### [WHAT TO DO]
Each record should be reproduced exactly.

### [AVAILABLE DATA]
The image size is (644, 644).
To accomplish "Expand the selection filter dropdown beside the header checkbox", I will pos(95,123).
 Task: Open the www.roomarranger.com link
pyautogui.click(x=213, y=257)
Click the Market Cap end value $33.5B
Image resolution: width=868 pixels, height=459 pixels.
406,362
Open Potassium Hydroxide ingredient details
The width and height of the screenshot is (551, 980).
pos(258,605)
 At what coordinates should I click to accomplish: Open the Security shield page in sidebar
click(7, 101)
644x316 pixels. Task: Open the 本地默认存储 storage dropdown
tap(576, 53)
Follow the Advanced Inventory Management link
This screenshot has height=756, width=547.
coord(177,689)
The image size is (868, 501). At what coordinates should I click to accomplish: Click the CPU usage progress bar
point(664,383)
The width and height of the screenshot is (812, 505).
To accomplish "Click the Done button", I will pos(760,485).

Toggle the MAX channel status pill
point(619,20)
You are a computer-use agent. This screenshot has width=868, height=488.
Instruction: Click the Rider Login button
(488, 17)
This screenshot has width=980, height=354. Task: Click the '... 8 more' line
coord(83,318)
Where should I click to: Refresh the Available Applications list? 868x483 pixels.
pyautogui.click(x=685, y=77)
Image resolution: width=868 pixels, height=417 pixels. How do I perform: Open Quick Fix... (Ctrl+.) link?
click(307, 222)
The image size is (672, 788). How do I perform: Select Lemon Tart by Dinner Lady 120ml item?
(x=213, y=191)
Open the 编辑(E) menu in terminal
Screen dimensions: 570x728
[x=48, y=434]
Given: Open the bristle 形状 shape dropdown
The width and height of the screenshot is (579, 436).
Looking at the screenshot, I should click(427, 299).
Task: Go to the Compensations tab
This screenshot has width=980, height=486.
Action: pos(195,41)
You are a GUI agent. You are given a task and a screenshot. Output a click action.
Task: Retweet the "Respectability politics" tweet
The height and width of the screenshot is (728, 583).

### [TASK OUTPUT]
The image size is (644, 644).
To accomplish "Expand the selection filter dropdown beside the header checkbox", I will pos(95,123).
 Task: Open the www.roomarranger.com link
pyautogui.click(x=213, y=257)
Click the Market Cap end value $33.5B
Image resolution: width=868 pixels, height=459 pixels.
406,362
Open Potassium Hydroxide ingredient details
The width and height of the screenshot is (551, 980).
pos(258,605)
 At what coordinates should I click to accomplish: Open the Security shield page in sidebar
click(7, 101)
644x316 pixels. Task: Open the 本地默认存储 storage dropdown
tap(576, 53)
Follow the Advanced Inventory Management link
This screenshot has height=756, width=547.
coord(177,689)
The image size is (868, 501). At what coordinates should I click to accomplish: Click the CPU usage progress bar
point(664,383)
The width and height of the screenshot is (812, 505).
To accomplish "Click the Done button", I will pos(760,485).

Toggle the MAX channel status pill
point(619,20)
You are a computer-use agent. This screenshot has width=868, height=488.
Instruction: Click the Rider Login button
(488, 17)
This screenshot has width=980, height=354. Task: Click the '... 8 more' line
coord(83,318)
Where should I click to: Refresh the Available Applications list? 868x483 pixels.
pyautogui.click(x=685, y=77)
Image resolution: width=868 pixels, height=417 pixels. How do I perform: Open Quick Fix... (Ctrl+.) link?
click(307, 222)
The image size is (672, 788). How do I perform: Select Lemon Tart by Dinner Lady 120ml item?
(x=213, y=191)
Open the 编辑(E) menu in terminal
Screen dimensions: 570x728
[x=48, y=434]
Given: Open the bristle 形状 shape dropdown
The width and height of the screenshot is (579, 436).
Looking at the screenshot, I should click(427, 299).
Task: Go to the Compensations tab
This screenshot has width=980, height=486.
Action: pos(195,41)
You are a GUI agent. You are given a task and a screenshot. Output a click action.
Task: Retweet the "Respectability politics" tweet
The height and width of the screenshot is (728, 583).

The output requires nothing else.